Tax Planning & Wealth Management
tax planning can significantly improve your financial position
Identifying the right solution requires a detailed understanding of your individual circumstances, goals and ambitions. That is why at KAG our tax planning starts with a thorough review of your plans, risk apitite and aspirations.
There are a range of effective tax planing options that we can review and advise on including:
TAX PLANNING FOR BUSINESSES & COMPANIES
Profit & Cash Extraction
KAG offer a range of services designed to identify the most tax-efficient manner of extracting money from a business. There are a number of factors that inform strategy selection for each business including when dividends are paid and the level of contributions made to a company pension.
Maximising capital allowances can make a significant difference to your taxable profits. Capital allowances are available across a wide range of qualifying assets including plant & machinery, fixtures & fittings and office equipment. Allowances vary with some allowances offering an immediate reduction in taxable profits of 100% of the value of the asset purchased.
KAG can help you claim all available allowances and structure the purchase timings to optimise their impact.
Pension contributions offer tax efficiencies for employers, employees and directors. Company contributions to an employee’s pension get corporation tax relief and are free of income tax and national insurance contributions to personal schemes.
Business owners and company directors can take advantage of other flexible ways of contributing to their own retirement fund. We can help directors and small business owners identify the right pension strategies for them and their businesses for them and their company when picking a pension..
Family tax planning
There are options for structuring family-owned businesses in a commercially effective and tax-efficient way that optimises tax reliefs. Tax should also be carefully thought through when succession planning.
Financial Entity Selection
The choice of legal entity e.g. whether a business is structured as a limited company, partnership or registered as a sole trader can have an impact on overall tax liabilities. As a business evolves, the initial choice of legal entity should be kept under review. What suited a business when it was launched, may no longer be the most efficient structure as that business grows or contracts.
At KAG we advise on the most tax-efficient structure for any stage in a business life cycle.
Loss Relief – Offsetting Trading Losses
When a business suffers losses as a result of the business interests or investments, it is important to undertake a review to ensure available loss relief is being claimed in a tax-efficient manner. Losses can be carried back and used against earlier year’s profits, carried forward and used against future profits or used sideways and offset against total profits of the same period.
TAX PLANNING FOR INDIVIDUALS
Married couples should consider transferring income generating assets to their partner in order to fully utilise their respective tax-free allowances. This is also effective where one partner pays higher/additional rate tax and the other is non/basic rate taxpayer.
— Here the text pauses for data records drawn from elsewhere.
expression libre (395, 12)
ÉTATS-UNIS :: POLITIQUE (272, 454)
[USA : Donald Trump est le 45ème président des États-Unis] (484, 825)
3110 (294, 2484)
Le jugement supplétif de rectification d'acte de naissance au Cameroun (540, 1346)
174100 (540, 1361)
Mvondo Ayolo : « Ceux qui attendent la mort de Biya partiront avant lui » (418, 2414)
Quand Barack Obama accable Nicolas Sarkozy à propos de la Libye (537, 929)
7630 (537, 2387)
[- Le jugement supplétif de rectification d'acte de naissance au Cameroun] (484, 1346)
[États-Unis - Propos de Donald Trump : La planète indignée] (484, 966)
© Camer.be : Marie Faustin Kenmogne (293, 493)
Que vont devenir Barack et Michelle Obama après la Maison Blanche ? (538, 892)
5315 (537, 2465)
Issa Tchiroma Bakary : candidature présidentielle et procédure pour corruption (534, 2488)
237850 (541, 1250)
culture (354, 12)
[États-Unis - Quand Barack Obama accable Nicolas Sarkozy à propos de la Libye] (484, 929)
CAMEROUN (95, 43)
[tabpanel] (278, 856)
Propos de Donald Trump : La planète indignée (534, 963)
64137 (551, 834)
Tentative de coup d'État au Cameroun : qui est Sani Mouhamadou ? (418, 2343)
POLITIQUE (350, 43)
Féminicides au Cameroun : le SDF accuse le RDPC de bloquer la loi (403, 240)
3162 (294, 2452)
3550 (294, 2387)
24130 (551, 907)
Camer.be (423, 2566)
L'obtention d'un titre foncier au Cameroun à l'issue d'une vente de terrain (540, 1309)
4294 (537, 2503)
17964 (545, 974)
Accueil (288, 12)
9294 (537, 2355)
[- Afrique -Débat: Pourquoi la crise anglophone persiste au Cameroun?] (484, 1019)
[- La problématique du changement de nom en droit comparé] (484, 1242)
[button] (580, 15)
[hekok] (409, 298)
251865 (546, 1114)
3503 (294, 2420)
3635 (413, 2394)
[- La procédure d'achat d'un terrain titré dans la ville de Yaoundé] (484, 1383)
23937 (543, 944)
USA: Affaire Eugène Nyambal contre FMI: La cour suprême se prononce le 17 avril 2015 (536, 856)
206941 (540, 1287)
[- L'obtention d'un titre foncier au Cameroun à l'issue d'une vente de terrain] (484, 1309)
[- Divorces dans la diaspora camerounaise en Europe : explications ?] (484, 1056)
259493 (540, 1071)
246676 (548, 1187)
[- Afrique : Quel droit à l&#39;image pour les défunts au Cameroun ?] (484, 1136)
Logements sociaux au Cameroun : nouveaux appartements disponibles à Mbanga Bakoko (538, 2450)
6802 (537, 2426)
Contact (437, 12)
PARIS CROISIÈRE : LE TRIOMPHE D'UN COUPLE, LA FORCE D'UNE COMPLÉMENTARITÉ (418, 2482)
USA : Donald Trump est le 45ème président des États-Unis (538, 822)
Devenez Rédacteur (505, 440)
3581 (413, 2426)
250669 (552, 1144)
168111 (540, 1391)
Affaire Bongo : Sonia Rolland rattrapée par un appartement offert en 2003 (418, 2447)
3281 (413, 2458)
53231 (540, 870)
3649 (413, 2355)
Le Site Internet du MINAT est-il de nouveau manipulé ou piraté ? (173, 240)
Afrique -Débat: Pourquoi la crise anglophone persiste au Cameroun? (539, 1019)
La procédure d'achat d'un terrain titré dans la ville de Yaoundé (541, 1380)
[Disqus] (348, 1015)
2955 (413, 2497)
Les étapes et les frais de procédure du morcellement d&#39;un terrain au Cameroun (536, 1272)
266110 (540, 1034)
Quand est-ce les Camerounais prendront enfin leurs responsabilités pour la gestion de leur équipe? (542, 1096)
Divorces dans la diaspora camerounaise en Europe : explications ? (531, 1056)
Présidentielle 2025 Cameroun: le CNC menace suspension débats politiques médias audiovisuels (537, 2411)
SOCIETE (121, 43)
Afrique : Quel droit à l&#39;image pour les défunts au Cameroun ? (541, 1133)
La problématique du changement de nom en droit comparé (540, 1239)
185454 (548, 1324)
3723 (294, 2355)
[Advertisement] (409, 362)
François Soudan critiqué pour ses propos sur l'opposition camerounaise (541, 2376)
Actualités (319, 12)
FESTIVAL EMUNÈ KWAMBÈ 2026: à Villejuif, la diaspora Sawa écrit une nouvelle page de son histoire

They should also review ownership of income producing assets such as portfolios, rental property and shares.
Personal pension contributions can reduce the amount of income high taxpayers are due to pay.
Gift aid offers tax relief on unlimited amounts donated to qualifying charities at donor’s marginal relief of tax. For individuals looking to make charitable donations, it benefits both the donor and the charity, ensuring tax relief is maximised.
Individuals with an income in excess of £100,000 could look at personal pension contributions in order to preserve their allowance.
Capital Gains and Losses
Capital assets transferred between married couples are exempt from capital gains tax. Where tax will be payable on a potential gain, the primary taxpayer should think about transferring the assets to their partner. Transferring the asset into joint names can also ensure both spouses can claim their respective CGT annual allowance as and when an asset is disposed of.
UK tax residence
A new statutory UK tax residency test came into force 2013. For individuals with non-resident status, it is important to meet all the compliance conditions. Failure to do so can have potentially devastating and expensive consequences where an individual returning to the UK discovers their non-resident status is voided because they inadvertently exceeded their annual UK residency quota.
Threshold allowances vary with domiciled status, UK residency status in previous tax years and even the proportion of UK-based time spent working. It is imperative that the fine print of these rules is fully understood and detailed records kept.